To start, the term BentoBox was originally used for the lending solution, but as coding progressed, a new concept emerged. This I will refer to as BentoBox. The lending solution will be referred to as BentoBox Lending or simply lending.

The BentoBox

All the DeFi protocols work with tokens. They need to be stored somewhere. In most cases, they are stored in the contract that works with them. In the USDC-WBTC pair on SushiSwap for instance, the USDC and WBTC tokens are held in the contract for this specific pair. This way you need to approve each token for use in each protocol.

This is where the BentoBox comes in. The BentoBox is a single vault that holds all tokens. Not just for the lending contracts, but also for any other protocols and future extensions. Anyone can build extensions that use the BentoBox as their vault with these benefits:

  • Once a token is approved for the Vault, any protocol built using BentoBox doesn’t need per token approval anymore.
  • Low flat gas fees for internal token transfers (even between different protocols using BentoBox) and advanced transfers such as one-to-many transfers.
  • Funds of users and protocols are separated internally. Only protocols that the user approves can access the user’s funds.

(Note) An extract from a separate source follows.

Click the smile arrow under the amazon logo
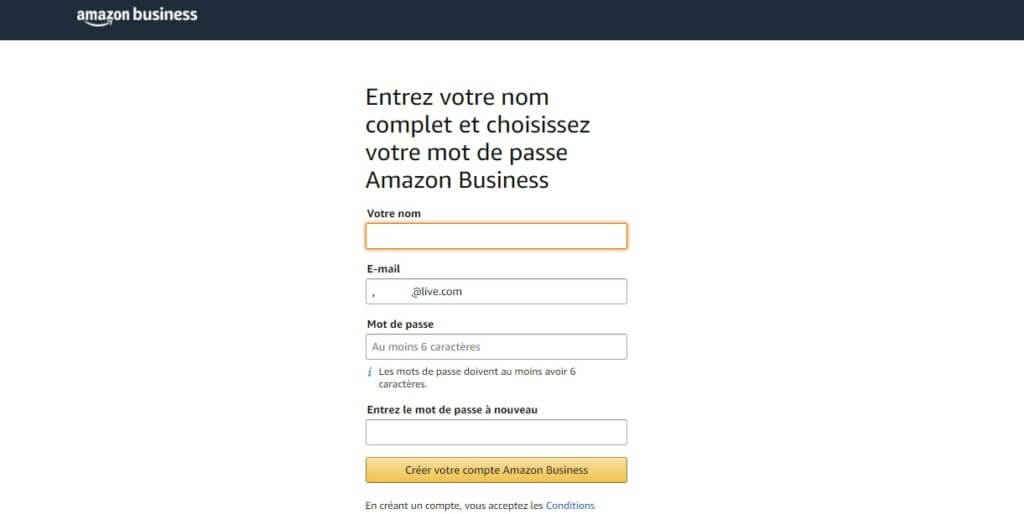Viewport: 1024px width, 514px height. 98,23
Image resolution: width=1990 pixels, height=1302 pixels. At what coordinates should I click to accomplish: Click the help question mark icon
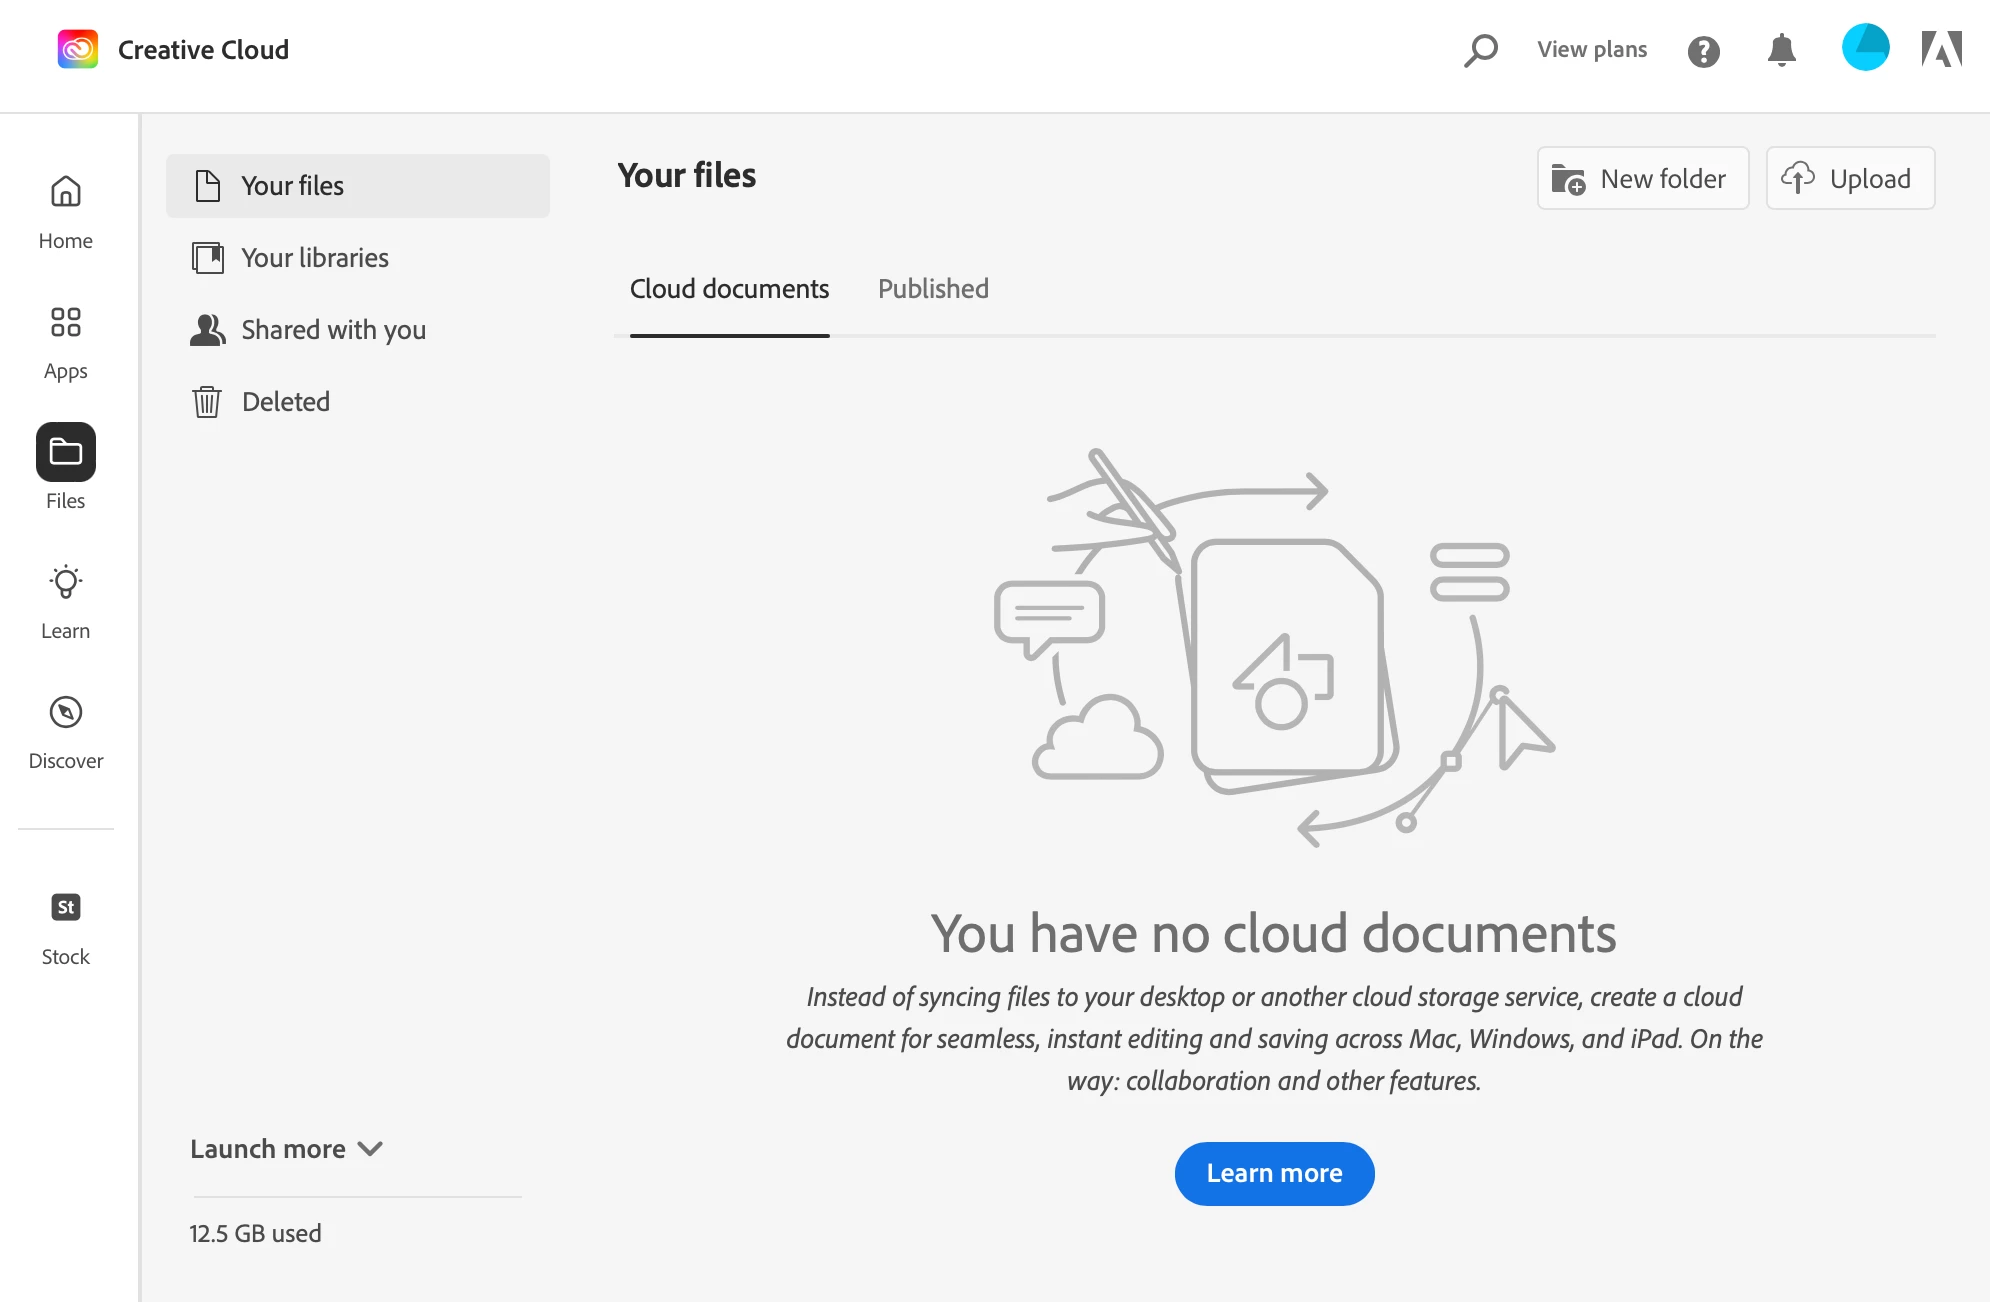pyautogui.click(x=1703, y=51)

But more importantly, these are only some early benefits, when we move to BentoBox Plus, a lot more benefits get unlocked, as explained later in this post.

BentoBox Lending

The first product in the BentoBox is Lending. This is mostly as per described in my original proposal with some enhancements. In short:

  • Anyone can create a lending pair with one asset token and one collateral token with a specific oracle.
  • You can earn interest by supplying the asset.
  • You can borrow the asset by supplying collateral.
  • The target utilization is between 70–80%. This is the percentage of assets that are borrowed from the total supplied.
*Interest rate changes compound when accrue is called, then it will move faster. This is the linear time when no transactions happen on the pair.
  • The elastic interest rate moves up if the pair is underutilized and down if it’s over-utilized. The further it is from the target, the faster the interest rate will move. At 100% utilization, the interest rate will double every 8 hours. *
  • When a user is up to 2% insolvent, the position can be liquidated against any approved ‘swapper’. Currently, there is one approved swapper for SushiSwap. The proceeds of the liquidation go 90% to the asset suppliers, 9% to the SushiBar and 1% to the developer (BoringCrypto).
  • When a user is more than 2% insolvent, any user can liquidate the position and get the full 12% liquidation fee. There are several ways to liquidate, including a flash liquidation (or optimistic liquidation) that will give you the collateral and you have to repay the debt before the end of the transaction.
  • Short functionality allows you to leverage a position by borrowing any amount of the asset, swapping it to collateral and depositing the collateral. As long as your position is solvent in the end. Unwind does the opposite.

Oracles

At launch, BentoBox Lending will support several oracles. No oracle is perfect as they each have their benefits and risks. Some risks are mentioned here. There may be other risks. It’s important to understand how these oracles work and what their strengths and weaknesses are.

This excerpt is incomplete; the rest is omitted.